Abdul Rahim Mohamed Yusoff, whose account of the journey is found in “Kirkby College-A Heritage”, wrote the ship was not only home to this group of young Malayans of all races and religion, but “became a floating unifying centre for cultivating a community comradeship which, unbeknown to us, would continue to be reinforced for two years in a foreign land, and would last for the rest of our lives.”
The first batch of teachers arrived in England on board the S.S Chusan.
Some, he wrote, forged more than life long friendships, as they found their future spouses while still on board the ship.
Although in Kirkby for only two years, he wrote, they were exposed to all-round life-long education and experience.
Besides the intensive training to become teachers, he said, they learnt the importance of cultivating a caring society, and the importance of living together in a tolerant and united-close-knit community.
The picture on the cover of StarEdcuate today shows the arrival of the first batch of students at Kirkby railway station, the picture of the campus during summer along with the college emblem.
The students also made their mark by performing various dances.
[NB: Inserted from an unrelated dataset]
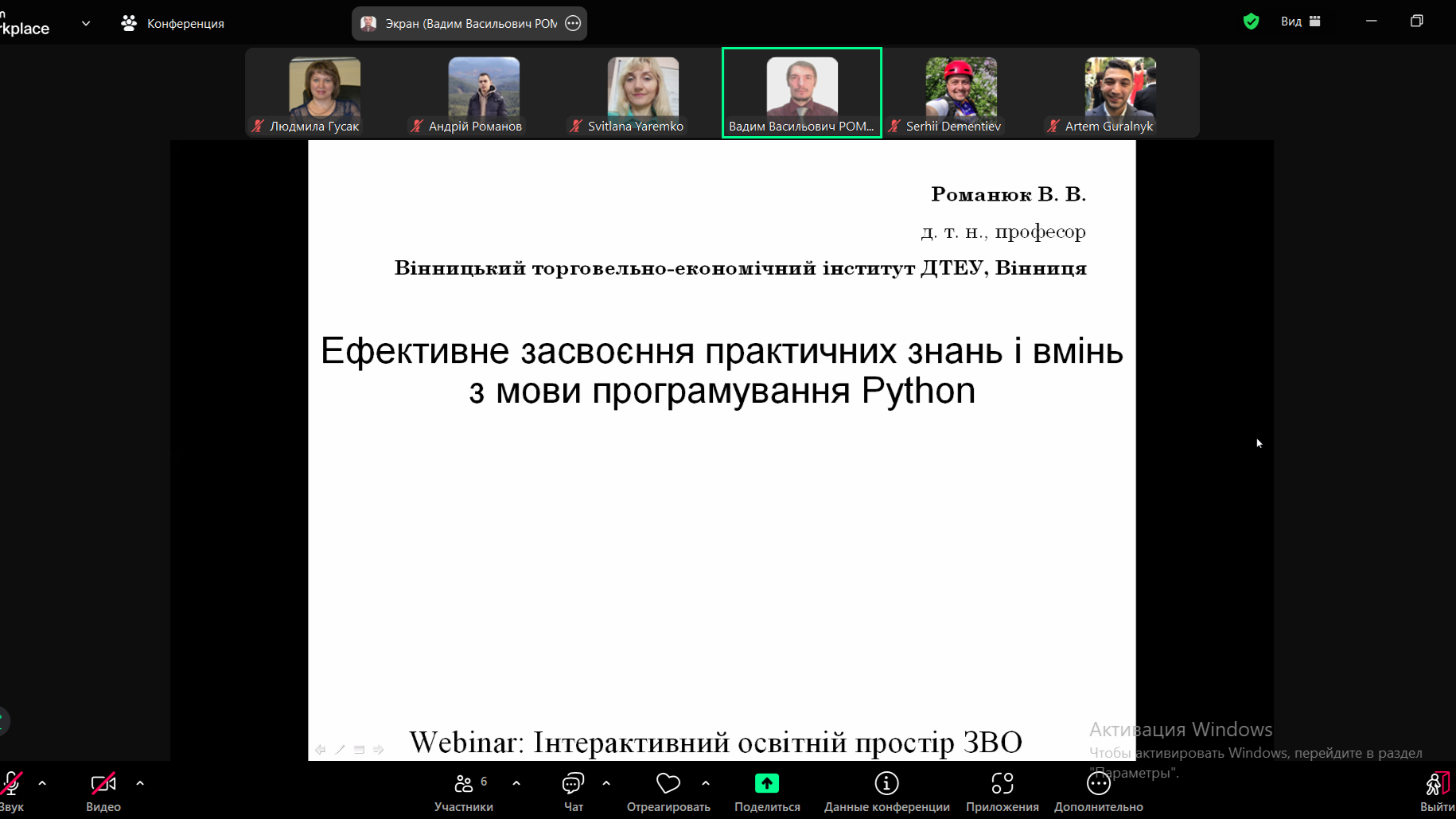The height and width of the screenshot is (819, 1456).
Task: Expand audio settings arrow next to microphone
Action: [42, 783]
According to “Kirkby College-A Heritage”, the name Kampung Kirkby soon spread and they received many invitations for various organisations in Liverpool to perform cultural dances.
Subsequent batches of students were sent to England on refurbished military cargo planes or commercial aircraft with the British Overseas Airways Corporation.
According to “Kirkby College-A Heritage”, a total of 1,900 students comprising 1,500 for the basic teachers course and another 405 trained teachers for the teacher-trainers programme, were sent to MTTC, Kirkby.
“Kirkby College-A Heritage” states that in 1962, the then Malayan Minister of Education Abdul Hamid Khan, during a dinner with the Lord Mayor of Liverpool to mark the closing of the college, expressed the gratitude of the government.
“The existence of Kirkby College is a symbol of bilateral cooperation between the Federation of Malaya and the United Kingdom. It is my sincere hope that the happy ties that have been forged between the students and the teachers of my country with the educators in the UK will be maintained.”
Unique college set up to train English teachers
THE move by the Malayan government to set up a teacher training college in a foreign country followed an urgent need for teachers in English medium schools after the Second World War.
According to “Kirkby College-A Heritage”, there was no training college for English teachers and the role, at the time, were filled by direct recruitment of probationary teachers by these schools under the “Normal Class System.”
Under the scheme, probationary teachers received training in education theory, practical training, English language and Literature from senior teachers over the weekends.
Upon completion of the three-year-training they would be recognised as qualified teachers.The Malayan Teachers Union in 1948 called for the setting up of teacher-training college.
A training college in Kota Baru, Kelantan was planned but only scheduled to be ready in 1954.
There was an urgency as enrolment of students had increased..
According to “Kirkby College-A Heritage”, what would become the Malayan Teachers’ Training College (MTTC), Kirkby was originally Kirkby Fields Hostel, which was intended to accommodate ordinance factory workers. Due to the shortage of teachers in Britain towards the end of the war, the Board of Education established 55 temporary colleges in different parts of England.
Offers were sent to all British colonies and the Government of the Federation of Malaya decided to use the facilities as a teachers’ training college.
According to “Kirkby College-A Heritage”, Robert Williams, the first principal of the College described the move as unique in the history of education. “For the first time, the Government of a country had established in a far-off land a teachers’ college for its own students. Never before had any Government in the world set up its own College in Britain. The Board of Governors was appointed in Autumn 1951 with the Vice-Chancellor of the University of Liverpool as the Chairman. The University of Liverpool Institute of Education undertook the examination of Kirkby students thus ensuring that the professional standards of the College should be equivalent to those of its member colleges. At the same time the Institute allowed freedom for the Malayan College to develop in the way best suited for training for teaching in Malaya.”